» PROBLEM DESCRIPTION
Transcribe every entry word for word.

» WORKING DATA
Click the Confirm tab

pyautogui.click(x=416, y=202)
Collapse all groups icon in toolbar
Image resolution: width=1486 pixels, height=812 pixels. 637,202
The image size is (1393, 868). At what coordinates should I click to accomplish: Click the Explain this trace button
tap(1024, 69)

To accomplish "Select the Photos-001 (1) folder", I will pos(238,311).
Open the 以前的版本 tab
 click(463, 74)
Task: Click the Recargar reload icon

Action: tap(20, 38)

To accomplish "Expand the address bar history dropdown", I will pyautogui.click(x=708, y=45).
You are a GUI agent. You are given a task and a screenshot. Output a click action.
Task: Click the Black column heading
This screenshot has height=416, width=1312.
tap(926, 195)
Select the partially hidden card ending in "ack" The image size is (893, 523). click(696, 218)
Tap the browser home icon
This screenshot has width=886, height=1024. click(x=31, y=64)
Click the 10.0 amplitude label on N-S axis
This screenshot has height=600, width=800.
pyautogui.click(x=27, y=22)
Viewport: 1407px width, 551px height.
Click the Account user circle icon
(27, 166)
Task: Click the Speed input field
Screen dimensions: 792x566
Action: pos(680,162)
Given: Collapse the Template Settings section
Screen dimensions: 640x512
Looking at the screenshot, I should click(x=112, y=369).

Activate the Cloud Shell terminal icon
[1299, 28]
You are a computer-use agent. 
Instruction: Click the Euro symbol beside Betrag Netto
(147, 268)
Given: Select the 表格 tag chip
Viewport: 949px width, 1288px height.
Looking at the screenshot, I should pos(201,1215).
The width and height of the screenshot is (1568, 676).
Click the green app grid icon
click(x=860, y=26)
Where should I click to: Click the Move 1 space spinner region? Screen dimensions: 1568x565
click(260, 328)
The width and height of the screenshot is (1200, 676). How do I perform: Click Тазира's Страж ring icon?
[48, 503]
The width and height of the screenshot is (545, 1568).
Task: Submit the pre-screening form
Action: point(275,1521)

» RESULT OF THIS TASK
Click the Confirm tab

pyautogui.click(x=416, y=202)
Collapse all groups icon in toolbar
Image resolution: width=1486 pixels, height=812 pixels. 637,202
The image size is (1393, 868). At what coordinates should I click to accomplish: Click the Explain this trace button
tap(1024, 69)

To accomplish "Select the Photos-001 (1) folder", I will pos(238,311).
Open the 以前的版本 tab
 click(463, 74)
Task: Click the Recargar reload icon

Action: tap(20, 38)

To accomplish "Expand the address bar history dropdown", I will pyautogui.click(x=708, y=45).
You are a GUI agent. You are given a task and a screenshot. Output a click action.
Task: Click the Black column heading
This screenshot has height=416, width=1312.
tap(926, 195)
Select the partially hidden card ending in "ack" The image size is (893, 523). click(696, 218)
Tap the browser home icon
This screenshot has width=886, height=1024. click(x=31, y=64)
Click the 10.0 amplitude label on N-S axis
This screenshot has height=600, width=800.
pyautogui.click(x=27, y=22)
Viewport: 1407px width, 551px height.
Click the Account user circle icon
(27, 166)
Task: Click the Speed input field
Screen dimensions: 792x566
Action: pos(680,162)
Given: Collapse the Template Settings section
Screen dimensions: 640x512
Looking at the screenshot, I should click(x=112, y=369).

Activate the Cloud Shell terminal icon
[1299, 28]
You are a computer-use agent. 
Instruction: Click the Euro symbol beside Betrag Netto
(147, 268)
Given: Select the 表格 tag chip
Viewport: 949px width, 1288px height.
Looking at the screenshot, I should pos(201,1215).
The width and height of the screenshot is (1568, 676).
Click the green app grid icon
click(x=860, y=26)
Where should I click to: Click the Move 1 space spinner region? Screen dimensions: 1568x565
click(260, 328)
The width and height of the screenshot is (1200, 676). How do I perform: Click Тазира's Страж ring icon?
[48, 503]
The width and height of the screenshot is (545, 1568).
Task: Submit the pre-screening form
Action: point(275,1521)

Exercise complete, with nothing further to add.